Three days later, on Dec. 31, our sweet friend checked our mail box and called my cell phone. He was nervous sounding and breathing really heavy and I could hear paper crumpling in the background and it hit me.....he was holding our immigration paperwork. He read it word for word to me.....approved. for up to 2 children. from ukraine. That was our confirmation. We decided that day that we didn't need a statement from the president.....we had our statement from the King.  We would move forward with Ukraine.  And on our drive home......God told both of us what His intentions were for our family.  We chose to move forward, regardless of the risk. God called us to Ukraine. He will see that His work is completed.

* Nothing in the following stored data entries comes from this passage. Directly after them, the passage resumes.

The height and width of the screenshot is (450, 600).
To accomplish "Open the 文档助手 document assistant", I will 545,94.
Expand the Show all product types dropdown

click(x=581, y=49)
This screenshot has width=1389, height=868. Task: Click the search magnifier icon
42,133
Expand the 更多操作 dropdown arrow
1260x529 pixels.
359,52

On Jan. 5, Ukraine made a statement. I had left a very chaotic Kubnick house to run to the grocery store before the Packer game started. I sat in the quiet in my car for a minute in the parking lot.....cause that's what Moms do when they are alone in the car. They sit in parking lots and just listen to the quiet in the car. There were at least 4 other women in the parking lot doing this at the same time as me. Anyways, God just kinda nudged me and told me to check my phone. And there it was.  Ukraines president, in an interview on Jan. 5 said that he does not believe that children or their care should ever be politicized. That he believes that the welfare of the child should always come first. And Ukraine will remain open.  I was standing on the canned vegetable aisle crying. I was trying to call Jake and texting everyone and posting on FB and yes, I was that lady in the store crying and I didn't care. We move forward with Ukraine. Thank you, God.

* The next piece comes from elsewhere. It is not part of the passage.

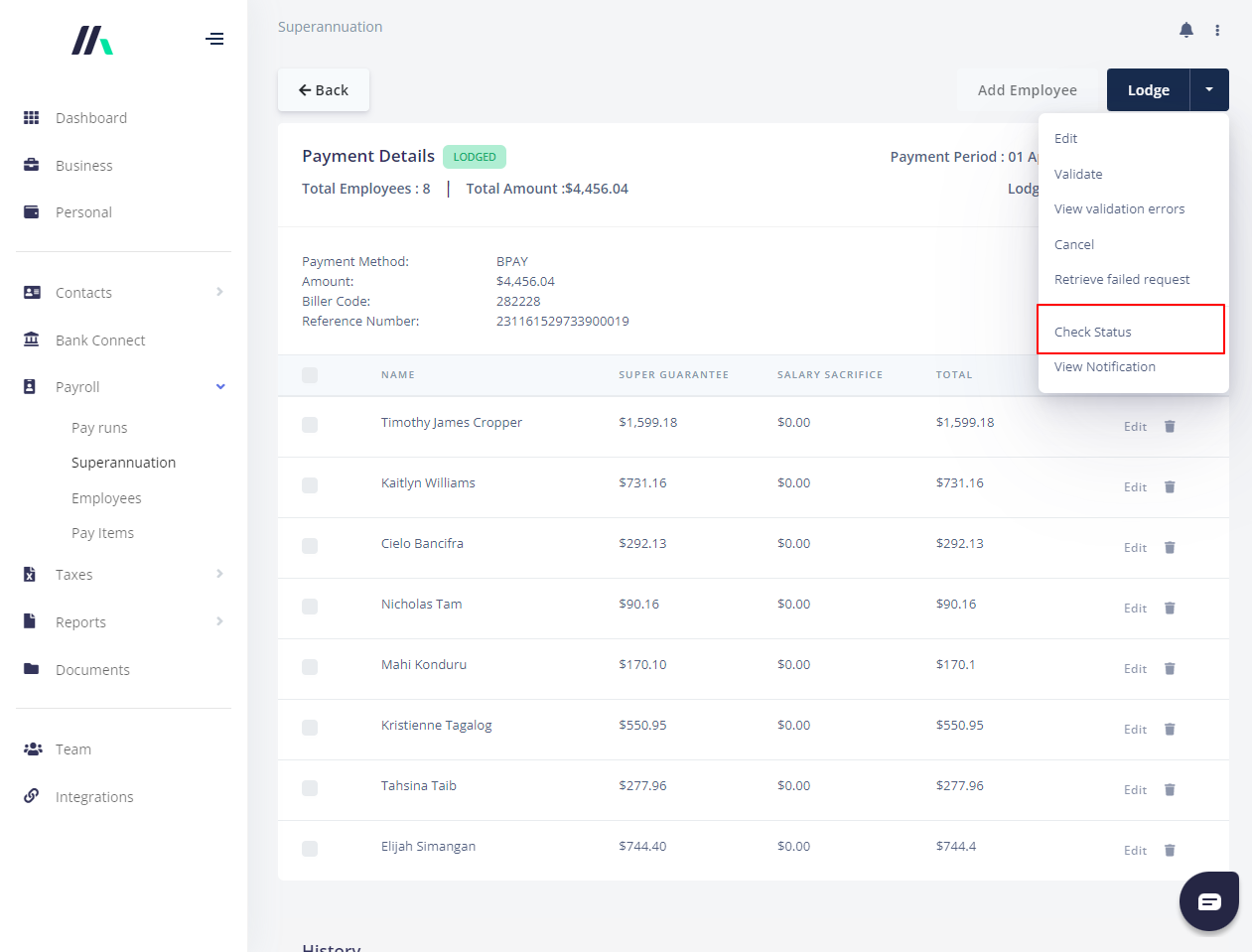Viewport: 1252px width, 952px height.
Task: Toggle the select-all checkbox in table header
Action: (x=310, y=375)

As I've been reading more and more updates on the Russian ban, while Ukraine remains open for now, my heart still breaks for the hundreds of thousands and children in Russia......and for the 46 American families that have already met their Russian children, bonded with them, decorated rooms for them, made travel plans to bring them home. My heart breaks for all 46 of those American mothers tonight with hearts in Russia. Please don't stop praying for these families. Please don't stop praying for Russia's children. The problem is so big, prayer is the only viable weapon any of us has against this orphan epidemic.

So tonight.....that's where we are. Still covered under and umbrella of grace. Still blessed. Still those crazy people in the car that from the outside look like they're talking to themselves but really we're praying. Still going to Ukraine. SOON.